▶ [REQUIRED WORK] Look through the records below for the line with "You are a GUI agent. The screenshot is 229×2576.". Return that line and each one after it up to and including the line with "Find a job (114, 2224)", exactly.

[Records from a data source]
BEGIN

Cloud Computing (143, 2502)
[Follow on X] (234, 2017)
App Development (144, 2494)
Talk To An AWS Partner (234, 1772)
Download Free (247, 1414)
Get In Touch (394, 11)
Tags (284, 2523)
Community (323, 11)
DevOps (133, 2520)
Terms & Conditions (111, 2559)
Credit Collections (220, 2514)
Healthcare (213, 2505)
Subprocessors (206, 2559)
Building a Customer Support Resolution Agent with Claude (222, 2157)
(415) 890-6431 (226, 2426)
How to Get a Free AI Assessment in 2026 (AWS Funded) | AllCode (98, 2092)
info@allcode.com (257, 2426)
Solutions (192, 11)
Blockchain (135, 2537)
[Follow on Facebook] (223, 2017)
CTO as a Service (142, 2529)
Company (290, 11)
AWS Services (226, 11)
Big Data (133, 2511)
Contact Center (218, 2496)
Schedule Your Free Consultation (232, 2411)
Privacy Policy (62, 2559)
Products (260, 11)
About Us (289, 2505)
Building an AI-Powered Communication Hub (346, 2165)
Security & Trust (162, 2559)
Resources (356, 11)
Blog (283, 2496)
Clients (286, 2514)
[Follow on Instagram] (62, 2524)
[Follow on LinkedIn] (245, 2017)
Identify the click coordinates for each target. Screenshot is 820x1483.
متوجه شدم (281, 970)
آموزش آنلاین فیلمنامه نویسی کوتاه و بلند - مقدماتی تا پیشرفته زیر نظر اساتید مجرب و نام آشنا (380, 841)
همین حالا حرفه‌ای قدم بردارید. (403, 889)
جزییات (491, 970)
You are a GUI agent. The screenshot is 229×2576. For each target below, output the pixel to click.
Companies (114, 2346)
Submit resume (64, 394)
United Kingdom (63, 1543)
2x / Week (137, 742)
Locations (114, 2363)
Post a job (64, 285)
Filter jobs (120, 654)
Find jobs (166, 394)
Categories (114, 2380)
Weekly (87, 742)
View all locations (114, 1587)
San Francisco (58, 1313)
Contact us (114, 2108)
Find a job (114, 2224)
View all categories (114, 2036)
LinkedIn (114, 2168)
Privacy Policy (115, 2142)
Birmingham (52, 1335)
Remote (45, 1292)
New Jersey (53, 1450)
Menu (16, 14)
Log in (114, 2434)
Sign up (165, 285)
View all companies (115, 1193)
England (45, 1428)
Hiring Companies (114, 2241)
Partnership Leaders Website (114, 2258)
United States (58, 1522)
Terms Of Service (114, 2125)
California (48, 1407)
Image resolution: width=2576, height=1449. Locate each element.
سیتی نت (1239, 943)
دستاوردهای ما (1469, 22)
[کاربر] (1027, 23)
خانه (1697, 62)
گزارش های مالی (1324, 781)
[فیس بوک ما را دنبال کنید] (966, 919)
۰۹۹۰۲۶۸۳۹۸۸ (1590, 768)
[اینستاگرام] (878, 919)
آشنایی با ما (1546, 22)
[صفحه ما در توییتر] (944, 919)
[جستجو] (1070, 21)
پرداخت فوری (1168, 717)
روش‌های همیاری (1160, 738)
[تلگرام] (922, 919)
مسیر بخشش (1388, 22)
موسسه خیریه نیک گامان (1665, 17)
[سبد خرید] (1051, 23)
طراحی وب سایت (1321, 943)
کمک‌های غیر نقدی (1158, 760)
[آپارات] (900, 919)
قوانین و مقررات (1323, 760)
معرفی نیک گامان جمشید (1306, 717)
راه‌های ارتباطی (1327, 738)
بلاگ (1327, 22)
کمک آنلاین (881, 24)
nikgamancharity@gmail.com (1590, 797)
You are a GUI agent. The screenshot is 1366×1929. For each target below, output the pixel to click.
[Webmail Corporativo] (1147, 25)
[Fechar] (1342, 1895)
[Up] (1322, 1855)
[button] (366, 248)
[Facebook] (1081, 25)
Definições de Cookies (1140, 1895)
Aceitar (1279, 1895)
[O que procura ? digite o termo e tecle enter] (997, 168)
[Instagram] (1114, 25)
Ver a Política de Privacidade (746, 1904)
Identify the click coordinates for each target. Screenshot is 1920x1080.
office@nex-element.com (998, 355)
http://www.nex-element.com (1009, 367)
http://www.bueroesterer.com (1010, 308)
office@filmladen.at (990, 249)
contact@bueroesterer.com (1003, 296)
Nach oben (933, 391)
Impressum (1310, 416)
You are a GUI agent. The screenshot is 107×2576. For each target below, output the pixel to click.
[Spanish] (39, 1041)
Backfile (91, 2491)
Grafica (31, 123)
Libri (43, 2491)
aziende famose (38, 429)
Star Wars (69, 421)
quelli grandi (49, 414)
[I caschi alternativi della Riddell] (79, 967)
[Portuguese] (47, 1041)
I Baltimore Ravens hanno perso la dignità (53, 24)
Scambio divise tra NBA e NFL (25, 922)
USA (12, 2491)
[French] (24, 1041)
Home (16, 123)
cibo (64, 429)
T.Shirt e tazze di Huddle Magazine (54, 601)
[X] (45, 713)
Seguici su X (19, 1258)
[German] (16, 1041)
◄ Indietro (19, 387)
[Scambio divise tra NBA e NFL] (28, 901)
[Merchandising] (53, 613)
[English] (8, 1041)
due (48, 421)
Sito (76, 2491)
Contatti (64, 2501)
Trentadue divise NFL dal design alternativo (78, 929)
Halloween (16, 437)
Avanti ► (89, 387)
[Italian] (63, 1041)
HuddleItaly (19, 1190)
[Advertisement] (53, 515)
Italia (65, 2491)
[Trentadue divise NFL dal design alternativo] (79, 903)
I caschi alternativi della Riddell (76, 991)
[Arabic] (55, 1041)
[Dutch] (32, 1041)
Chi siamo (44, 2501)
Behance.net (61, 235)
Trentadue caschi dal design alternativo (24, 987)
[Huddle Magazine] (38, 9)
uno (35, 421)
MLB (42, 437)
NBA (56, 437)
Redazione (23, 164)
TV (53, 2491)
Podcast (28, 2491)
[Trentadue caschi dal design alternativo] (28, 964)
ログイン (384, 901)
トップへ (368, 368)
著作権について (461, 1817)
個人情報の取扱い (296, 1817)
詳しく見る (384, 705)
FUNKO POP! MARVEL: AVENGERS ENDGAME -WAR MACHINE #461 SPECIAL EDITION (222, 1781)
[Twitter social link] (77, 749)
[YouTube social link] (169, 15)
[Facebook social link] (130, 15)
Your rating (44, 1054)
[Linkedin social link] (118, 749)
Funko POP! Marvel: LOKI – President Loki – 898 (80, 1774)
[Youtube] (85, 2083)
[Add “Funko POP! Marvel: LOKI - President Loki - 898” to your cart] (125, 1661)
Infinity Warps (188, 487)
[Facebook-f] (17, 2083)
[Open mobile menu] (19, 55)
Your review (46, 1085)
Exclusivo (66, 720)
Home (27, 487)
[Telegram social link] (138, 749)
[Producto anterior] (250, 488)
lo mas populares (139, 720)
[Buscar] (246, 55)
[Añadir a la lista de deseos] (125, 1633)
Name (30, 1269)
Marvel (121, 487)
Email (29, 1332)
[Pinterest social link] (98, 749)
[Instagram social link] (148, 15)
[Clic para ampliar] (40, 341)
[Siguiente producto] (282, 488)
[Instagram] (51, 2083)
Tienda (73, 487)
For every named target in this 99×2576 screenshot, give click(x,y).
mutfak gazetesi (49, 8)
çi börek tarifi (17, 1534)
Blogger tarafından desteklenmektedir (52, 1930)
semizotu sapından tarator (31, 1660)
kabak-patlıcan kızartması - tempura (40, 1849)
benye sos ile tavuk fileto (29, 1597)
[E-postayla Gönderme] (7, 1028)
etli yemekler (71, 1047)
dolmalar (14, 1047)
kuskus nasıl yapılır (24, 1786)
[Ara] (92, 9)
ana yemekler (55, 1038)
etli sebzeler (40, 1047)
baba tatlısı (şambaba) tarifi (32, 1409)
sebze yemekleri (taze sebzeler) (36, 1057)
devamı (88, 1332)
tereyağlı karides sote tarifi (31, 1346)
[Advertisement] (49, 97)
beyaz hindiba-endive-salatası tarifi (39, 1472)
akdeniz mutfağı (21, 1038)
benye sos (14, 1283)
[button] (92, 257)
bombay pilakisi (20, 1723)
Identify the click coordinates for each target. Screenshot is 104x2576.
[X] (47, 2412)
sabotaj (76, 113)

END

▶ [ANSWER TO THIS EXERCISE]
You are a GUI agent. The screenshot is 229×2576. For each target below, output the pixel to click.
Companies (114, 2346)
Submit resume (64, 394)
United Kingdom (63, 1543)
2x / Week (137, 742)
Locations (114, 2363)
Post a job (64, 285)
Filter jobs (120, 654)
Find jobs (166, 394)
Categories (114, 2380)
Weekly (87, 742)
View all locations (114, 1587)
San Francisco (58, 1313)
Contact us (114, 2108)
Find a job (114, 2224)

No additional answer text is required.